Let’s make Things I Learned at When Words Collide an annual thing.
The word “brand” is one of those words.
You know which words I’m talking about–those words that everyone intuitively “knows” but can’t define very well. Steena Holmes defined it at the “Building Your Readership” panel as the promise that you make to your fans. In terms of author brand, I’ve never heard the word defined better. I will carry that definition and attempt to build my own brand around it.
2.The 21st Century is a Good Place to Be
One of the best panels I attended was “Apps that IMPROVE a Writer’s Life” with Calvin Jim, Catherine Saykaly-Stevens, and Kai Kiriyama (her words: not a Korean popstar). Each panelist gave an excellent top five list of their favourite apps. It made me think about how lucky I am to live in a time where I have access to all these things at the touch of a button. I feel especially lucky because I just bought a new phone that can support these apps. No more brick phone for me!
Did you hear that whoosh? That was my productivity flying out the window.

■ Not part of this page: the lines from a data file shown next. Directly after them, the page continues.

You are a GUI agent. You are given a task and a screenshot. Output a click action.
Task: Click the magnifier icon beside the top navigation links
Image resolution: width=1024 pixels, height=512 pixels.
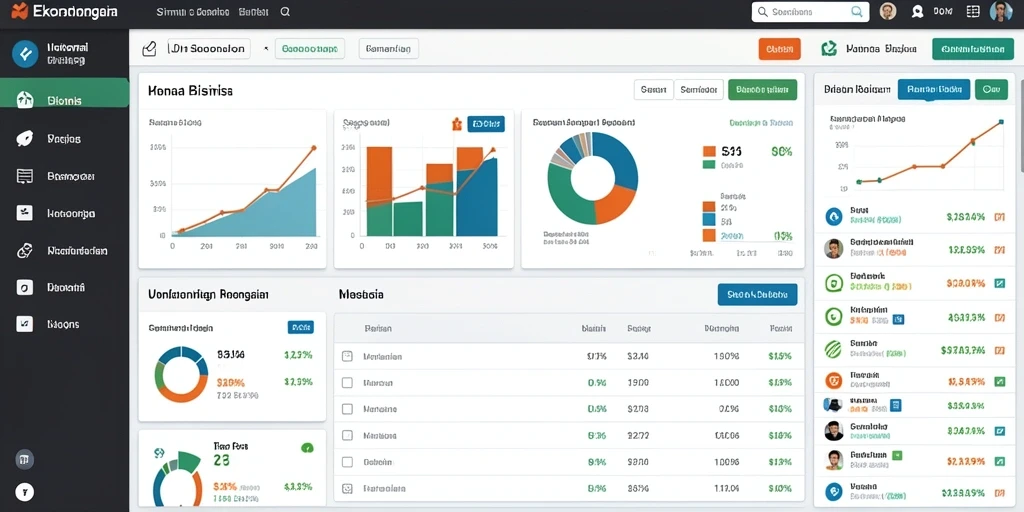[x=285, y=12]
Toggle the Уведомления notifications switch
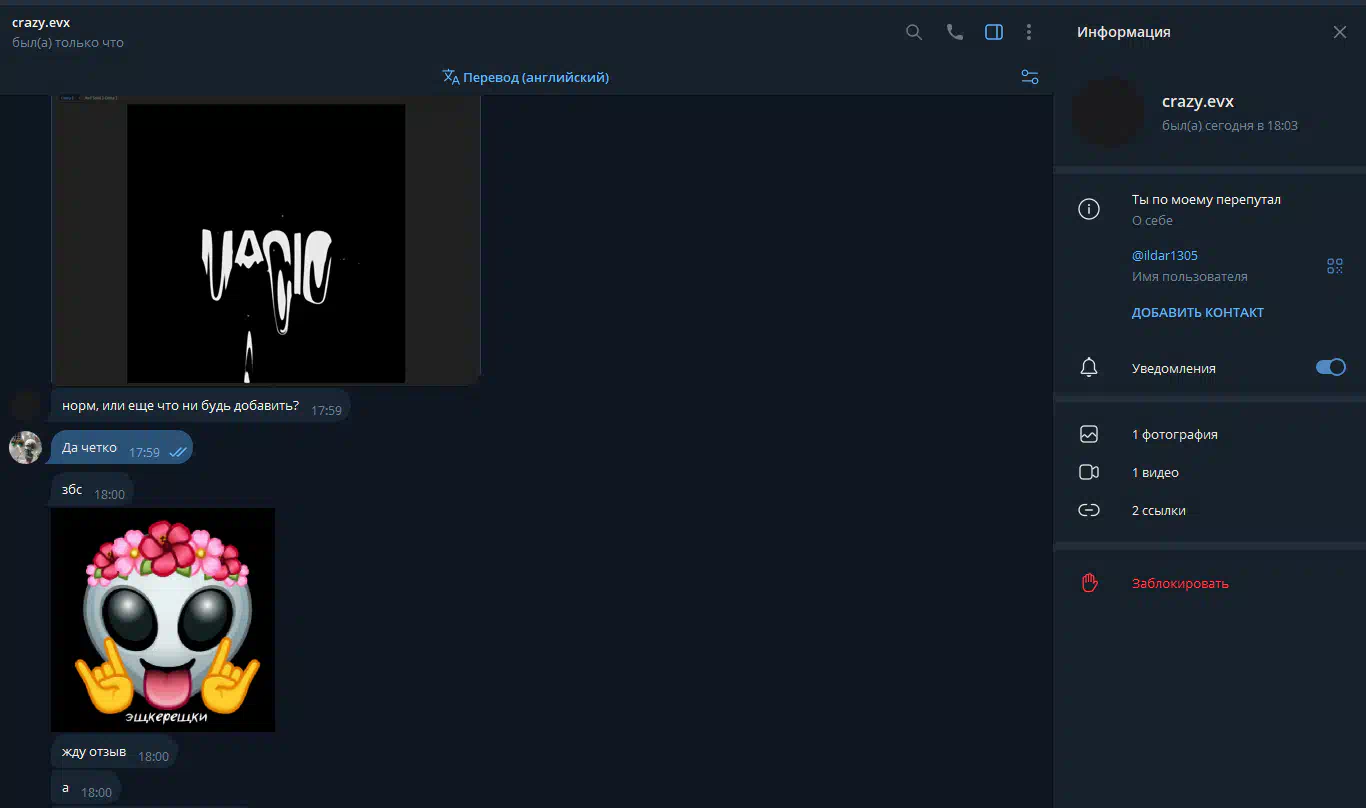 click(x=1330, y=368)
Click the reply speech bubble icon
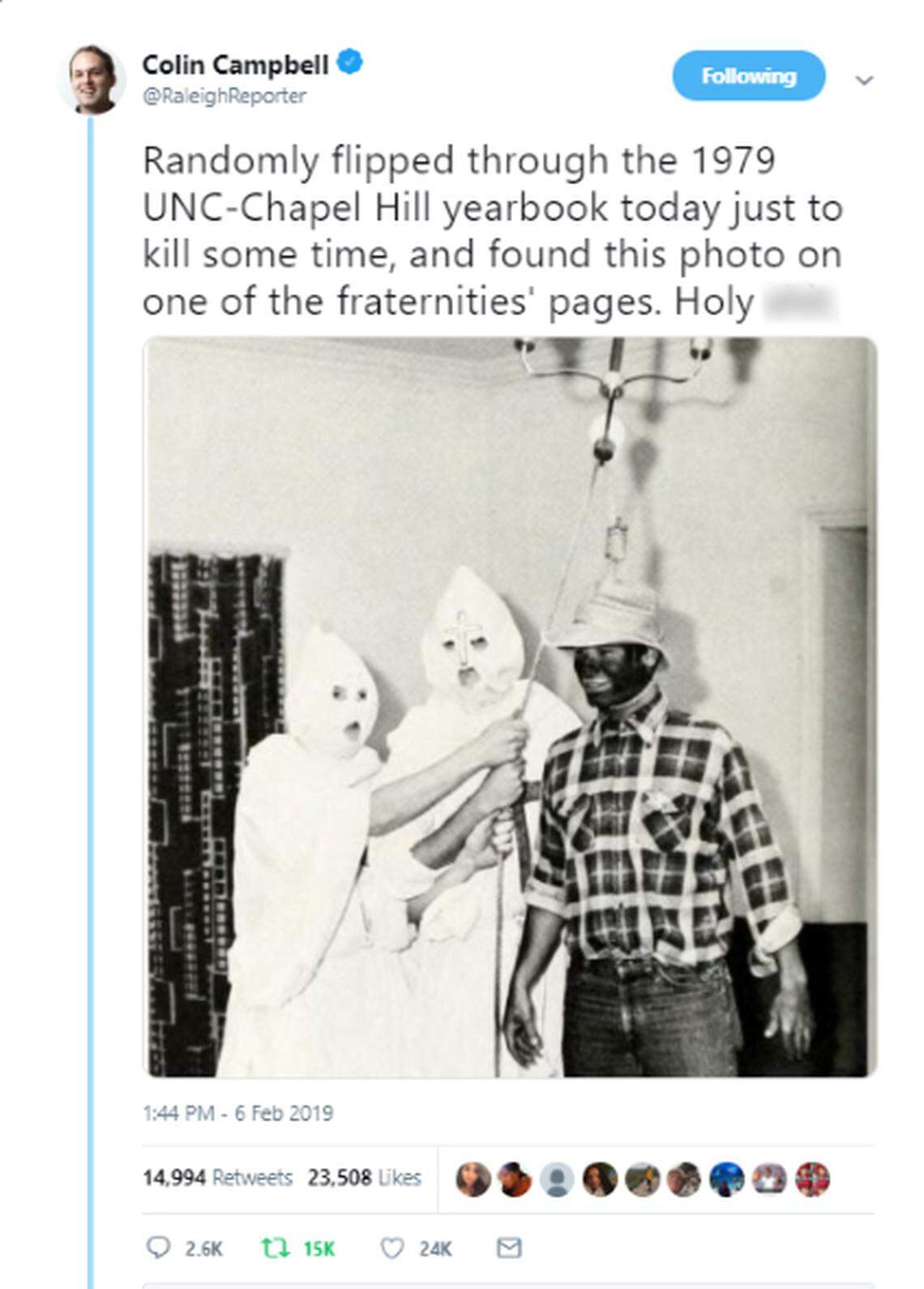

3. Always check the fridge.
I made some delicious tofurky sandwiches for the trip and packed a couple of apples in the interest of saving money and being healthy. I put them in the fridge in our hotel room to keep them fresh for the whole trip. I did not check the fridge’s dial, and it turns out it was tuned to the 8 setting out of 10, 1 being “why bother plugging the fridge in”. I took one bite of my sandwich and realised that the tomatoes had frozen SOLID. The moral of the story: the machines are already trying to kill us. 4. How to keep an artist, pitch a comic and stick it to Marvel before lunch time
I’m in the finishing stages of finishing the application for a grant to fund a graphic novel, so I decided to attend the two graphic novel panels that the conference was offering. They were both fantastic and full of practical advice. The panelists Daniel Abraham, Rick Overwater, Patrick Weekes and G. M. B. Chomichuk came from a variety of disciplines, including education and video game design. I learned that the artist is ultimately a bigger star than the writer in this medium, and that means that you better treat them “write” (ahahahaha….I’ll just leave now). The panalists gave lots of tips, ranging from how the pitch of a graphic novel is different from a prose novel to how many pages of prose fit onto one page of art.
5. How to give a reading
Because I come from a background of poetry, and talking in front of people I don’t know gives me the vapours, I felt that it was especially important that I take advantage of the panels that offered advice on giving a good reading. Eileen Bell and Jayne Barnard gave a world-class crash course in readings that was rooted in theater teachings. We were led through a variety of voice and body exercises, given practical advice (the importance of sound checks, for example, and having a paper copy of your reading material) and then invited to read for an audience to put theory into practise. Did it work? Well, considering that I was later told that I gave a rock-star reading after putting these tips into practise, I’d say so.
My rock-star reading
Everybody likes winning. If someone says they don’t, they’ve probably never won anything.
Do I like winning? Hell. Yes.
It’s been all over my social media, but I won first in the “In Places Between” short story contest this year. When I found out I won, I immediately pulled a pageant girl (what can I say, old habits die hard) and screamed “OH MY GOD” and started hyperventilating. It was wonderful. It was exhilarating. My lovely writing group told everyone we met for the rest of the conference that I was the winner of the contest. My peers, who I respect so much, congratulated me and said they were proud. That’s really the only reason I wanted to win—yeah, the money and publication were nice, but what I really wanted was the respect of my peers, and to make my friends and family proud.
It also was wonderful because of the particular story that won, which is a soft science fiction story about a boy and his robot—and sexual abuse. Next week, I will present a behind the scenes look at the journey of one little robot and his struggle to find a home.
I’m still hyperventilating. I better stop writing before I pass out.